| DATASET RECORDS |
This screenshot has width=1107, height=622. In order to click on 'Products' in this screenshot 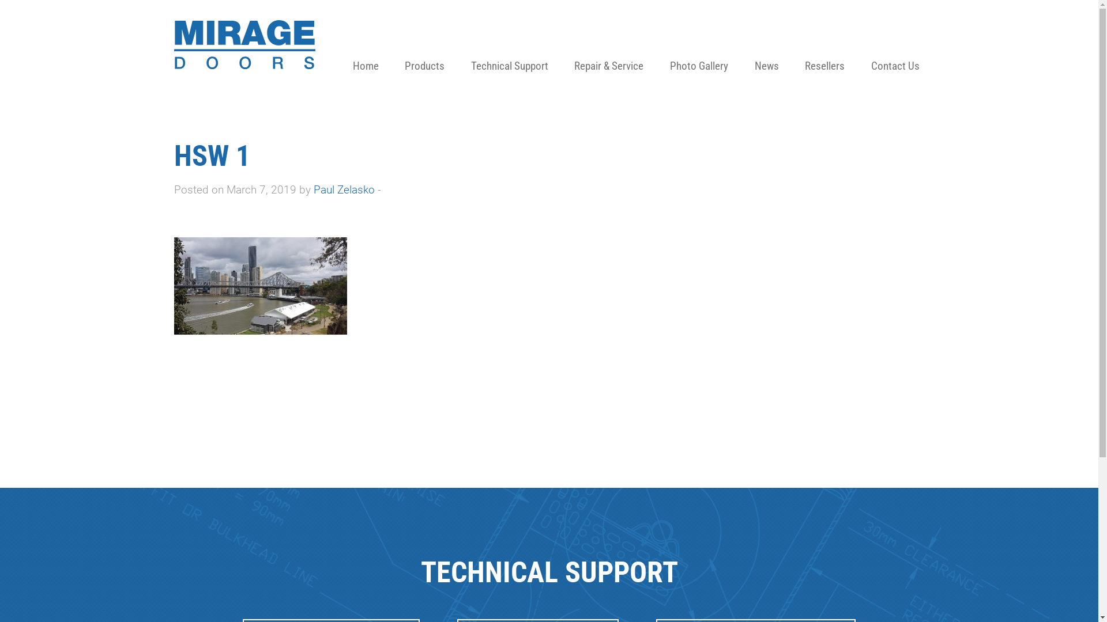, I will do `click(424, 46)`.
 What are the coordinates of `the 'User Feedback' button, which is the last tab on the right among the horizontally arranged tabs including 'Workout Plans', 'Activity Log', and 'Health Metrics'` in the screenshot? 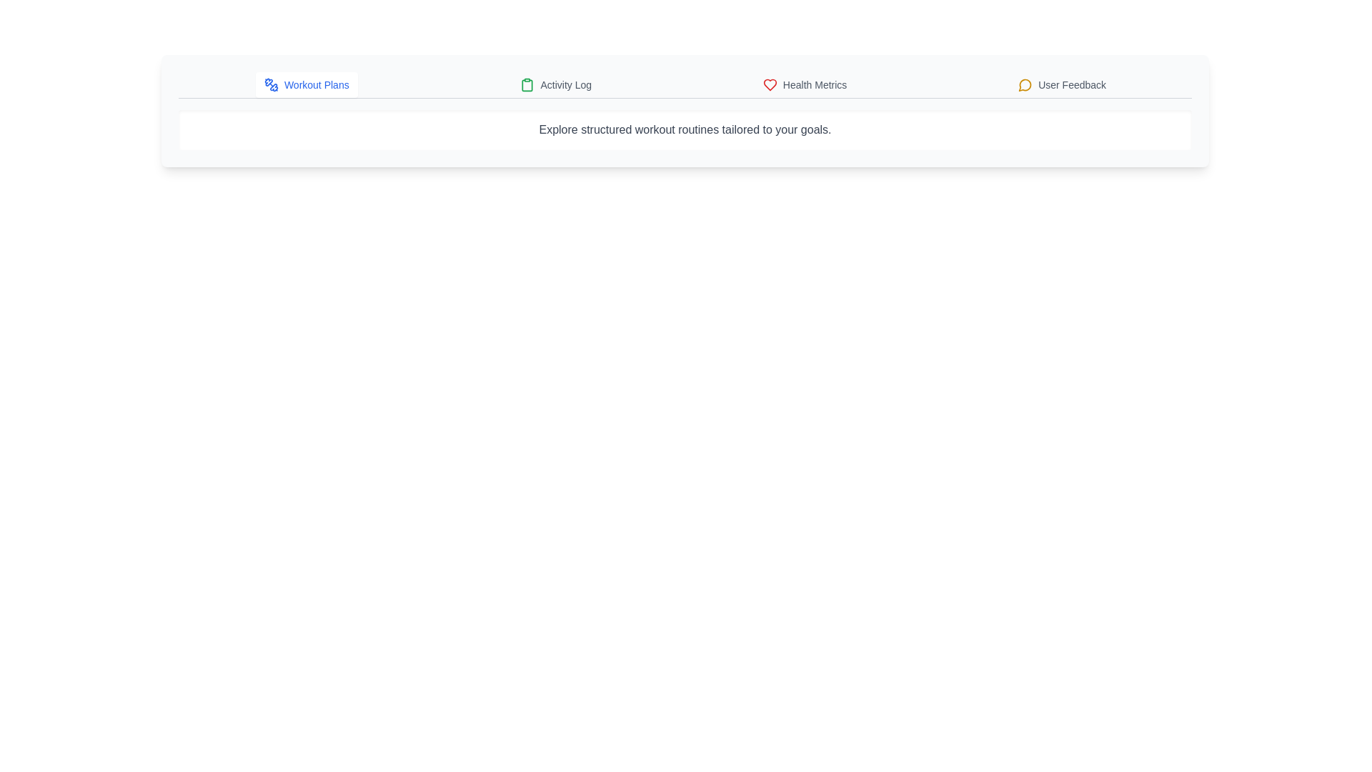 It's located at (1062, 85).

--

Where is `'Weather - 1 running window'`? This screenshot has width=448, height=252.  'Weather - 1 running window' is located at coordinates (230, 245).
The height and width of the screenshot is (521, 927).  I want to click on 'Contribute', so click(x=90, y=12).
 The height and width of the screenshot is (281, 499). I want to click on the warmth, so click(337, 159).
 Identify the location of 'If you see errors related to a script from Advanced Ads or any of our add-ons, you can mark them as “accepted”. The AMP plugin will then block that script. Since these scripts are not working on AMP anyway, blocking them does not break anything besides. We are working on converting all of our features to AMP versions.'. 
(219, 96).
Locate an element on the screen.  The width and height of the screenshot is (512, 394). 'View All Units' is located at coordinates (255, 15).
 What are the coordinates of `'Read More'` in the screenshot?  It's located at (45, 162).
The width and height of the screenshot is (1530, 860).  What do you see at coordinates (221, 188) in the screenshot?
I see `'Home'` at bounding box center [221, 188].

* * *

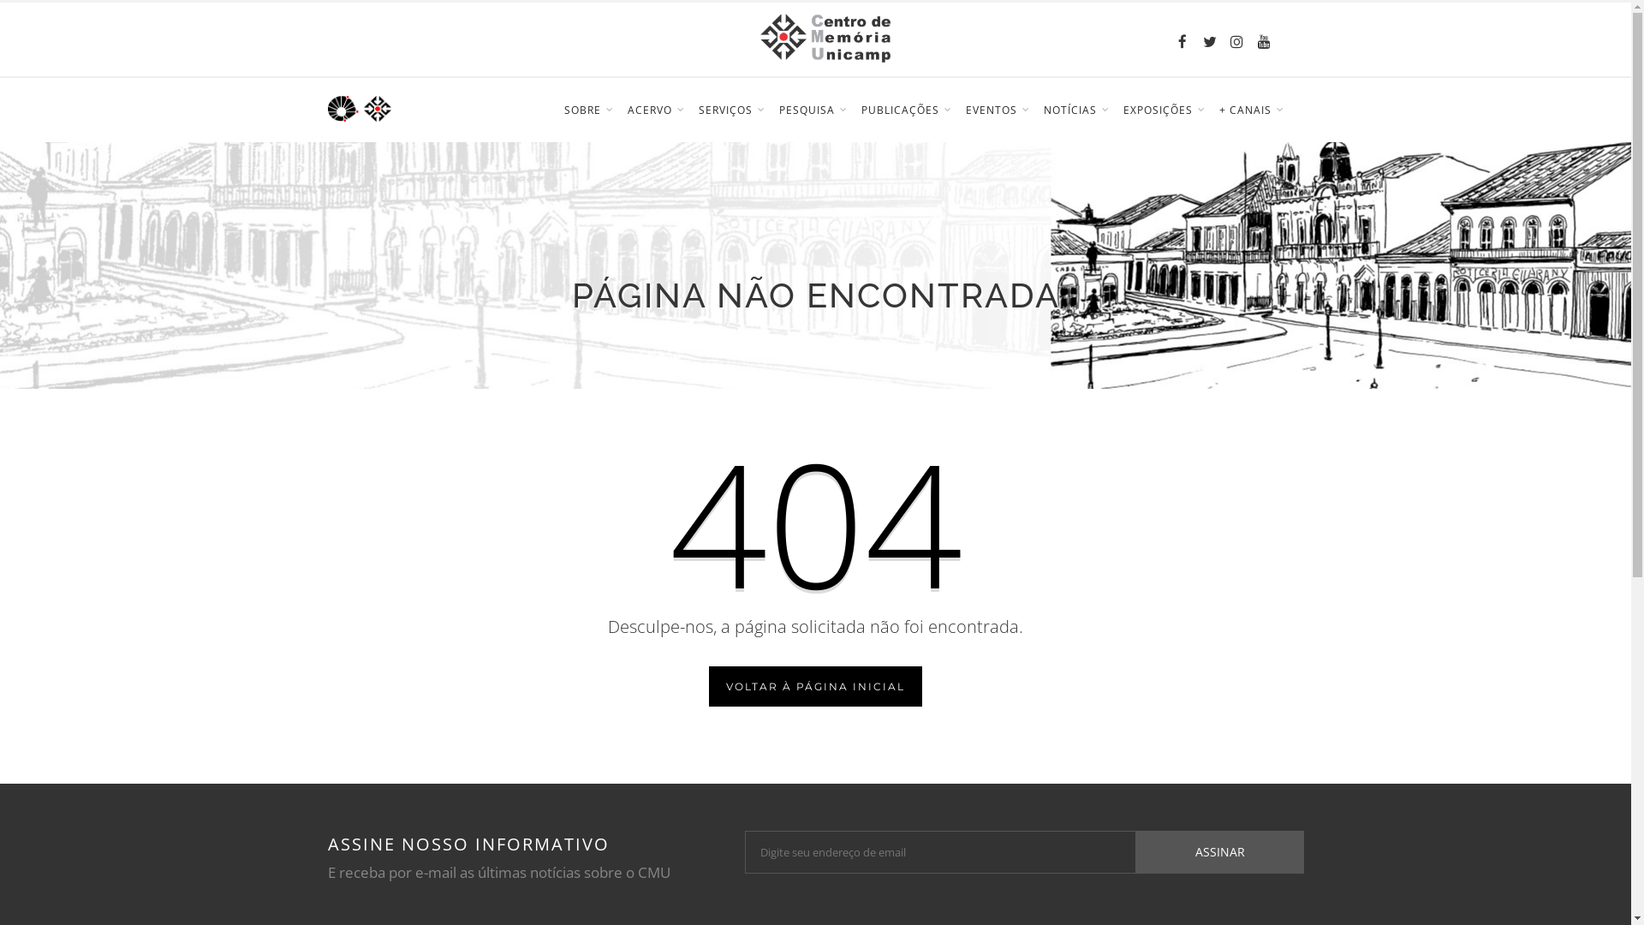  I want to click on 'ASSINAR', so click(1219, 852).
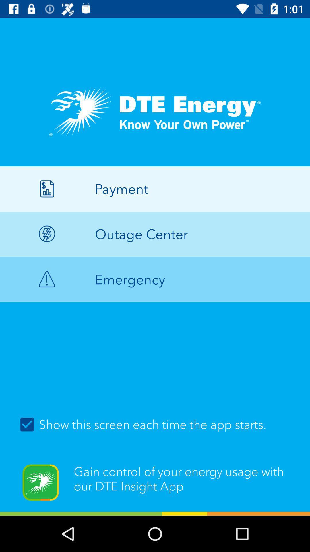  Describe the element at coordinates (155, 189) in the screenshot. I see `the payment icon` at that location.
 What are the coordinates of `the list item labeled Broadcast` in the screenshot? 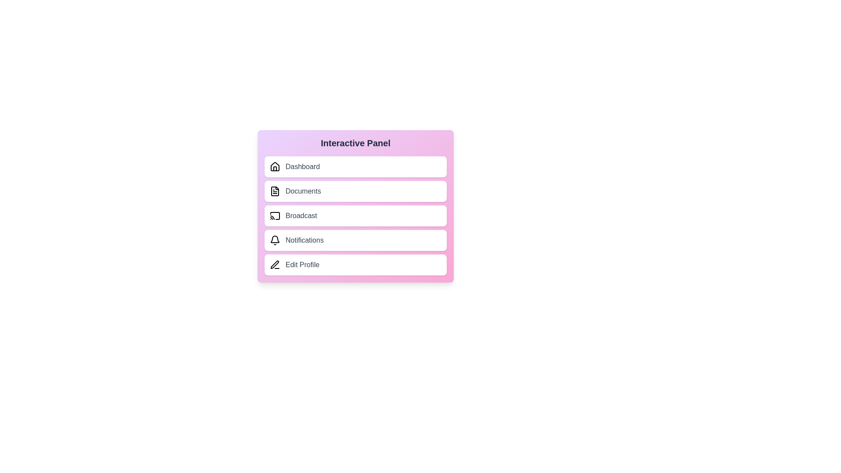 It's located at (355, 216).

| EXERCISE DESCRIPTION |
Write out again, unchanged, every line beginning with the one that contains "Identify the location" and continuing through the one that contains "center [221, 188].", both of those included.

| CORRECT RESULT |
 Identify the location of 'If you see errors related to a script from Advanced Ads or any of our add-ons, you can mark them as “accepted”. The AMP plugin will then block that script. Since these scripts are not working on AMP anyway, blocking them does not break anything besides. We are working on converting all of our features to AMP versions.'. 
(219, 96).
Locate an element on the screen.  The width and height of the screenshot is (512, 394). 'View All Units' is located at coordinates (255, 15).
 What are the coordinates of `'Read More'` in the screenshot?  It's located at (45, 162).
The width and height of the screenshot is (1530, 860).  What do you see at coordinates (221, 188) in the screenshot?
I see `'Home'` at bounding box center [221, 188].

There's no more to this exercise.